> Task directions:
Among the entries below, take the line with "Discover (296, 454)" and the line with "Windows Server 2022 (323, 600)", and output them and every line between them exactly, with nothing else.

(Data entries)
┌────────

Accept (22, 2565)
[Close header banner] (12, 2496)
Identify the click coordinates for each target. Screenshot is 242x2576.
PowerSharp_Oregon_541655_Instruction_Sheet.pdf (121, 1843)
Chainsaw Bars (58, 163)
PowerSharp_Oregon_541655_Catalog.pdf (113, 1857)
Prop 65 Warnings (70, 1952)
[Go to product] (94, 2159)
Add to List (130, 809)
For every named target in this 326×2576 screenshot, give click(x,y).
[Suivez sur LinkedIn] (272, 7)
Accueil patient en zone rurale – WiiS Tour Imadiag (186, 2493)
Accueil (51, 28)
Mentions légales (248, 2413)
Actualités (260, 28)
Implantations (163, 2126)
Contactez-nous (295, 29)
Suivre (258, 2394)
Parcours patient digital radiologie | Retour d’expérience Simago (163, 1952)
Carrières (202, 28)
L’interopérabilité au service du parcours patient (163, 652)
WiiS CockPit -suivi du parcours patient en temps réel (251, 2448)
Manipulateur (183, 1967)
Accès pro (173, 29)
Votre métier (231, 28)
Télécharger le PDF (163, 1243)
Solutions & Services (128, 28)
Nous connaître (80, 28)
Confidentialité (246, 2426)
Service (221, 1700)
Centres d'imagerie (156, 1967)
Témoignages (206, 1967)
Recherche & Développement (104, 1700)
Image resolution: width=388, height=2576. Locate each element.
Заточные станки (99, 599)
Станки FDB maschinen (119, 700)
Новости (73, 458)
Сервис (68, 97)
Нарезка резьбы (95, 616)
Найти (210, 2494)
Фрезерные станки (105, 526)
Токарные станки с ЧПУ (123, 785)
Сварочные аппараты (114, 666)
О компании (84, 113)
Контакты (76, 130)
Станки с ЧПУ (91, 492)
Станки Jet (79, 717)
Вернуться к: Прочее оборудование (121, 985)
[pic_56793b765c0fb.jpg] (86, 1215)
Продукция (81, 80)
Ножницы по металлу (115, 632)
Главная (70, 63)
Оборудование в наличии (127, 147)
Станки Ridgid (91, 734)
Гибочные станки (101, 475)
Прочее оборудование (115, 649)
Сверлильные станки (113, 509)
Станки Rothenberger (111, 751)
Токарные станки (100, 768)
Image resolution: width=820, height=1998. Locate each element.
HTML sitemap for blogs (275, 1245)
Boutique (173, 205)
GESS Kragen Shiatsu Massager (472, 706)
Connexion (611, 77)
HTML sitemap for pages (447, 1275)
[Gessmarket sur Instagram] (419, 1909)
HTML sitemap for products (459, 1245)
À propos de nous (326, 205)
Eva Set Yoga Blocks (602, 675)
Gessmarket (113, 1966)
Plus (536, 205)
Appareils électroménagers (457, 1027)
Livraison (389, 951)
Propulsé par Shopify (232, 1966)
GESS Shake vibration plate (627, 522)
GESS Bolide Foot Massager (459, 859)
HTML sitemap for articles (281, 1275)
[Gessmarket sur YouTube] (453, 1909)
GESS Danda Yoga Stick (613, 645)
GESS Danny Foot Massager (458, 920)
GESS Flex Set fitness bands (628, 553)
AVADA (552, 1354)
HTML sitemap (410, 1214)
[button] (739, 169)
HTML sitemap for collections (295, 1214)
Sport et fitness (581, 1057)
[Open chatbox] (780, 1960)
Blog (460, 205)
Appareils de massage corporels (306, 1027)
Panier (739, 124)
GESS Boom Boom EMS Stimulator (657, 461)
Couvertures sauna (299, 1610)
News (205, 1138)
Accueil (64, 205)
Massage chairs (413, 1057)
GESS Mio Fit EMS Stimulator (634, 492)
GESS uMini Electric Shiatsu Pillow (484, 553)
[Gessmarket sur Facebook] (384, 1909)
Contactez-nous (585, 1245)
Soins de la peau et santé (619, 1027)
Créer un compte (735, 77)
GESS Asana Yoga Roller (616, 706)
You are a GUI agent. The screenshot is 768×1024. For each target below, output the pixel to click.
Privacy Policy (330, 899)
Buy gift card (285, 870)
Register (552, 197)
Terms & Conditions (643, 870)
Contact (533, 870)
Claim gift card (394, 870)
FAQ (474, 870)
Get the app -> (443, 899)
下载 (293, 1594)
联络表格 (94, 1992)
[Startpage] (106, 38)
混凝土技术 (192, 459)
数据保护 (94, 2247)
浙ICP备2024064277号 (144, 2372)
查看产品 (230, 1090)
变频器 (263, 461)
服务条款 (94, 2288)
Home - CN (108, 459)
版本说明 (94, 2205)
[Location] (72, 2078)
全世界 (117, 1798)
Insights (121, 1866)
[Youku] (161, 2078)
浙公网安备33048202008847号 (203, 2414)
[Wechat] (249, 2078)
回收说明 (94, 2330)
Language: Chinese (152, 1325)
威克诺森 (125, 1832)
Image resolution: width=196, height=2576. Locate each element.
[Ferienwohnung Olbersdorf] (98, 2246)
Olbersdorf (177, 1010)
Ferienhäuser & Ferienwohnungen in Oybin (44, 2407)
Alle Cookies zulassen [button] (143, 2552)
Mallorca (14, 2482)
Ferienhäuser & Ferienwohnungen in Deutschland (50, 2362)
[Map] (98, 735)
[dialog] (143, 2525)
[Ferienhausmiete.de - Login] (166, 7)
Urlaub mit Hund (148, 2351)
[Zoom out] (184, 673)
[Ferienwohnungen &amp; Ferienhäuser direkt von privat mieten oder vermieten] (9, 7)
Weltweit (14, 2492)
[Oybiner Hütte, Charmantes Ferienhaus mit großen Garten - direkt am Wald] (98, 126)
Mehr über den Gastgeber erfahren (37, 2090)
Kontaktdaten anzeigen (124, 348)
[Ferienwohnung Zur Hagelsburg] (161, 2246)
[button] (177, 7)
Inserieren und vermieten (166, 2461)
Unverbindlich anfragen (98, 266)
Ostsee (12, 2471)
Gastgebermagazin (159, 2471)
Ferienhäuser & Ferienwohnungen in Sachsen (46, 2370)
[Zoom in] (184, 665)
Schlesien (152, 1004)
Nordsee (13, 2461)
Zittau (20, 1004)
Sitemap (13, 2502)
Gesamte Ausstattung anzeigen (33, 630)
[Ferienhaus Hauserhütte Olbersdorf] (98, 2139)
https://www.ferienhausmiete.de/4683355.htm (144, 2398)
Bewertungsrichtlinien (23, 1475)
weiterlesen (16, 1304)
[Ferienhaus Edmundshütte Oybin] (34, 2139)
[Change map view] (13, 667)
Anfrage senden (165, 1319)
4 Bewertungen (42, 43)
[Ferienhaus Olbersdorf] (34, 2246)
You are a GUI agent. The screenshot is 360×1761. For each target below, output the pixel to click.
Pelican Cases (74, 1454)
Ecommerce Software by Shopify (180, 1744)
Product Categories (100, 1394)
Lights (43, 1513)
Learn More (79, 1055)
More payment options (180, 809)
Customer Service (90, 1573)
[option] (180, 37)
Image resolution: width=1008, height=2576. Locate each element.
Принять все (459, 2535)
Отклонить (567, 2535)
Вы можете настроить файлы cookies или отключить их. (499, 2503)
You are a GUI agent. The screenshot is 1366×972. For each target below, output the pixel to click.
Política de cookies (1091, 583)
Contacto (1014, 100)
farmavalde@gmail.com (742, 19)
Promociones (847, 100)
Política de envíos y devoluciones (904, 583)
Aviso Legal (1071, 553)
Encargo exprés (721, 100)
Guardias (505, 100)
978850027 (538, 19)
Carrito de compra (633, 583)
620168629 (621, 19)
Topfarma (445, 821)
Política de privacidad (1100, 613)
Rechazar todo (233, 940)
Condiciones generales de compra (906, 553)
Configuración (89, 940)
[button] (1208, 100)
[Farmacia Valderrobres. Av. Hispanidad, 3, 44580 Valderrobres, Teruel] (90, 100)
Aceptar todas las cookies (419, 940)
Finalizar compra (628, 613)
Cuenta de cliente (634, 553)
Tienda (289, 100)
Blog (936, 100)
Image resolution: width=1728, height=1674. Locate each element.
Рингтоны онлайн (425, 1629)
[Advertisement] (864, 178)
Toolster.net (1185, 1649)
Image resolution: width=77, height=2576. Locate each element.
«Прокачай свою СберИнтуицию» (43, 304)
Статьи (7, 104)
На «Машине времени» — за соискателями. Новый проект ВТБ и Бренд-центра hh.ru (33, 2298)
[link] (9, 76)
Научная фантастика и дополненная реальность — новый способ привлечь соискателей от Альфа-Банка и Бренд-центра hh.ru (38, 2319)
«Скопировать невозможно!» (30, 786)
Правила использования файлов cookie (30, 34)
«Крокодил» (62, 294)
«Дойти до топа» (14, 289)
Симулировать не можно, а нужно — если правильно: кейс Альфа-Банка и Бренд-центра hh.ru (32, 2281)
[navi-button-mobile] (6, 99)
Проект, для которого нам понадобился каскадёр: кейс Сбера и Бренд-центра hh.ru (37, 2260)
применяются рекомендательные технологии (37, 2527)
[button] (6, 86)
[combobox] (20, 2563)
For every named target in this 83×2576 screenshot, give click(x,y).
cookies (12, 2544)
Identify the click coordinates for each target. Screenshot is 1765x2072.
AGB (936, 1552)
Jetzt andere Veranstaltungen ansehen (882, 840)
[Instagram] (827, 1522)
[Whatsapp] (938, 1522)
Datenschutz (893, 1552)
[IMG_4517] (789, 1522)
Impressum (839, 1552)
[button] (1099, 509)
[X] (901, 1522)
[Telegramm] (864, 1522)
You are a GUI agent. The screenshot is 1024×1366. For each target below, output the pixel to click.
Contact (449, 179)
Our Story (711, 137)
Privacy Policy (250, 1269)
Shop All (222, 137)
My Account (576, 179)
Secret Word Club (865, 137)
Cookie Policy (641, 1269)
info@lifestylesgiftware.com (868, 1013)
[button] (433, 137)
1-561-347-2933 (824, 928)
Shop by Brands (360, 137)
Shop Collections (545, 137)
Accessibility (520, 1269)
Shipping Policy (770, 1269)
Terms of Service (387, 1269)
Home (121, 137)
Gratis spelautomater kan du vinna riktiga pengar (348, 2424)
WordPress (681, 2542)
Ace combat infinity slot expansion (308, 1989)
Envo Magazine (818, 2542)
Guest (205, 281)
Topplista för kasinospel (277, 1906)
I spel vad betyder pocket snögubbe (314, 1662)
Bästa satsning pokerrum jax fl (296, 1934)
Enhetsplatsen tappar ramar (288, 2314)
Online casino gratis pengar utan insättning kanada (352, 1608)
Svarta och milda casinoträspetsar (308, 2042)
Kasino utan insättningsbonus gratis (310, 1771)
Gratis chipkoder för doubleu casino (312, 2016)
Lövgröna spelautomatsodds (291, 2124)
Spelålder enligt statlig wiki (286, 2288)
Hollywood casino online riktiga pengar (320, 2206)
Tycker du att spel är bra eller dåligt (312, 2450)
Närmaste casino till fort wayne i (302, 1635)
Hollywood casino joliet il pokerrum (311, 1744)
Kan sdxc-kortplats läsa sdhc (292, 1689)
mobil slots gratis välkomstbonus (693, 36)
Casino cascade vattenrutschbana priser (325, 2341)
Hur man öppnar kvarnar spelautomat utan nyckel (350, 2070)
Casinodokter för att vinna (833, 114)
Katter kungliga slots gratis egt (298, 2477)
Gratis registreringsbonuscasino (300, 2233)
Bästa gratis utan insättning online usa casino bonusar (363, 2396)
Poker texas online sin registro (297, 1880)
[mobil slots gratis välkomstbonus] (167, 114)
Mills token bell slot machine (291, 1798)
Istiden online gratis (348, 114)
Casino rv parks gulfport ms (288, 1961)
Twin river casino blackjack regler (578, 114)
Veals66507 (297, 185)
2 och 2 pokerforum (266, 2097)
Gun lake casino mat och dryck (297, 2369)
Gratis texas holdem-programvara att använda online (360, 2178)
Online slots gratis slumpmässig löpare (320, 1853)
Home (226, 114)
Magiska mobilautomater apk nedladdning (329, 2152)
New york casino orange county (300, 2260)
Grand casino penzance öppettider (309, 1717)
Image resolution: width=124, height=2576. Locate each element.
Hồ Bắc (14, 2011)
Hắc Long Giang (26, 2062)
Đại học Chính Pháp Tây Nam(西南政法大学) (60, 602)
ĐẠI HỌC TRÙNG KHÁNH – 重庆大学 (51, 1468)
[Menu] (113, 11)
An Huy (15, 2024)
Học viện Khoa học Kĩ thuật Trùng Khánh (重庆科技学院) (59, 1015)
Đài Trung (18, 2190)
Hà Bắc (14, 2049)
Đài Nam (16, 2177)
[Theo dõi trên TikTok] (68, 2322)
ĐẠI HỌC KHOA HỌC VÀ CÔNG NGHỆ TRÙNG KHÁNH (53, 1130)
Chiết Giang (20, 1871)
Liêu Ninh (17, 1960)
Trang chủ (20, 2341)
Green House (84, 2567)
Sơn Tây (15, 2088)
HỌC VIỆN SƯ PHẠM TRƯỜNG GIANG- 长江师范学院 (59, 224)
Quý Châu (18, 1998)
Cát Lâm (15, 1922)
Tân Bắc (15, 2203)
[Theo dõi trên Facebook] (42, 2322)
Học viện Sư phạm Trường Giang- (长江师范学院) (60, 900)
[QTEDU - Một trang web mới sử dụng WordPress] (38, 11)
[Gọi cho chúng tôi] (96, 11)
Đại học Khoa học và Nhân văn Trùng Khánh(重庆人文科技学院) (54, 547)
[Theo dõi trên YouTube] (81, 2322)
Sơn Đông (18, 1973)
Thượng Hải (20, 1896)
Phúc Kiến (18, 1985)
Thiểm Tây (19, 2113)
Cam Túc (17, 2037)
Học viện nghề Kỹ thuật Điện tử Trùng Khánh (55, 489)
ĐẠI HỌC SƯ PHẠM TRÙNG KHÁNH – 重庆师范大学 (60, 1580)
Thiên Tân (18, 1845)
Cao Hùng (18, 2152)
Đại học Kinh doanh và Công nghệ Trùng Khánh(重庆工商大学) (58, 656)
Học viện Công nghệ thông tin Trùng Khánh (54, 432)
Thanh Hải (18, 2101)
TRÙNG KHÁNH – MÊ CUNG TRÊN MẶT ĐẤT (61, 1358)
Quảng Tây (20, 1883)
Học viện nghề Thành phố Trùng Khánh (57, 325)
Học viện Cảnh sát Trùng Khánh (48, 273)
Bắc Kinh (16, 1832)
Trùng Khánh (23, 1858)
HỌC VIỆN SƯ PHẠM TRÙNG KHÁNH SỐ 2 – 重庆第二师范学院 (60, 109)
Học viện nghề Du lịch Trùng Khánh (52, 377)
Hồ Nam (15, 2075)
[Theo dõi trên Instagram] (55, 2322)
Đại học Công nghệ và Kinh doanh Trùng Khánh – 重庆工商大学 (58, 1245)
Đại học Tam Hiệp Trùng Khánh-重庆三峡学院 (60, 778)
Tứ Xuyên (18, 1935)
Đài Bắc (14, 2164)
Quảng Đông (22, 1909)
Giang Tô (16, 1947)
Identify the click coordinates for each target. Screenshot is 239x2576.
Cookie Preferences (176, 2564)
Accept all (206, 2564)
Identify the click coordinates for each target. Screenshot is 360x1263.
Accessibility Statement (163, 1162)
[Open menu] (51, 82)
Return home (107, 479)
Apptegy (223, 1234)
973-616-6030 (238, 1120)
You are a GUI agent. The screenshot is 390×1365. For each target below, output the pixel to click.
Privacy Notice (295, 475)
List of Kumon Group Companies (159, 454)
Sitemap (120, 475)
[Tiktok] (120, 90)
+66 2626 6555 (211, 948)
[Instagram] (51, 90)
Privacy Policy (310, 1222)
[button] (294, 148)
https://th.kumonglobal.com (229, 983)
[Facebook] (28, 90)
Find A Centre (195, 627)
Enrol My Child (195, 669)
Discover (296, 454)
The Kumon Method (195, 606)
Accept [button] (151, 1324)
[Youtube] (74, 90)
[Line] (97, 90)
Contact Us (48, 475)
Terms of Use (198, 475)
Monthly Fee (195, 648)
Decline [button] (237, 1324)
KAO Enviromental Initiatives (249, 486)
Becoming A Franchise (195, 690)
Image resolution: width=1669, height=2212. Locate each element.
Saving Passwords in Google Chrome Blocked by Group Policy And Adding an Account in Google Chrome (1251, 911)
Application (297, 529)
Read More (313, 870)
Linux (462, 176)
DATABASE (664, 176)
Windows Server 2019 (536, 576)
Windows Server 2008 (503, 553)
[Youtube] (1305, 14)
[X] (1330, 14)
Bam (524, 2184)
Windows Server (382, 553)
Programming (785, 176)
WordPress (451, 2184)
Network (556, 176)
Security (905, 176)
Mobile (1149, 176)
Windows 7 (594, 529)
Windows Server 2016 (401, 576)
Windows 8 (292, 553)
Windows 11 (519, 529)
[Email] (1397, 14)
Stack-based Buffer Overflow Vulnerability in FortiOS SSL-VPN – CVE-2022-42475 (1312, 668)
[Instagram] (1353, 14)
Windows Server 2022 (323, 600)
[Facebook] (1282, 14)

└────────

> Result:
Discover (296, 454)
The Kumon Method (195, 606)
Accept [button] (151, 1324)
[Youtube] (74, 90)
[Line] (97, 90)
Contact Us (48, 475)
Terms of Use (198, 475)
Monthly Fee (195, 648)
Decline [button] (237, 1324)
KAO Enviromental Initiatives (249, 486)
Becoming A Franchise (195, 690)
Image resolution: width=1669, height=2212. Locate each element.
Saving Passwords in Google Chrome Blocked by Group Policy And Adding an Account in Google Chrome (1251, 911)
Application (297, 529)
Read More (313, 870)
Linux (462, 176)
DATABASE (664, 176)
Windows Server 2019 (536, 576)
Windows Server 2008 (503, 553)
[Youtube] (1305, 14)
[X] (1330, 14)
Bam (524, 2184)
Windows Server (382, 553)
Programming (785, 176)
WordPress (451, 2184)
Network (556, 176)
Security (905, 176)
Mobile (1149, 176)
Windows 7 (594, 529)
Windows Server 2016 (401, 576)
Windows 8 (292, 553)
Windows 11 (519, 529)
[Email] (1397, 14)
Stack-based Buffer Overflow Vulnerability in FortiOS SSL-VPN – CVE-2022-42475 (1312, 668)
[Instagram] (1353, 14)
Windows Server 2022 (323, 600)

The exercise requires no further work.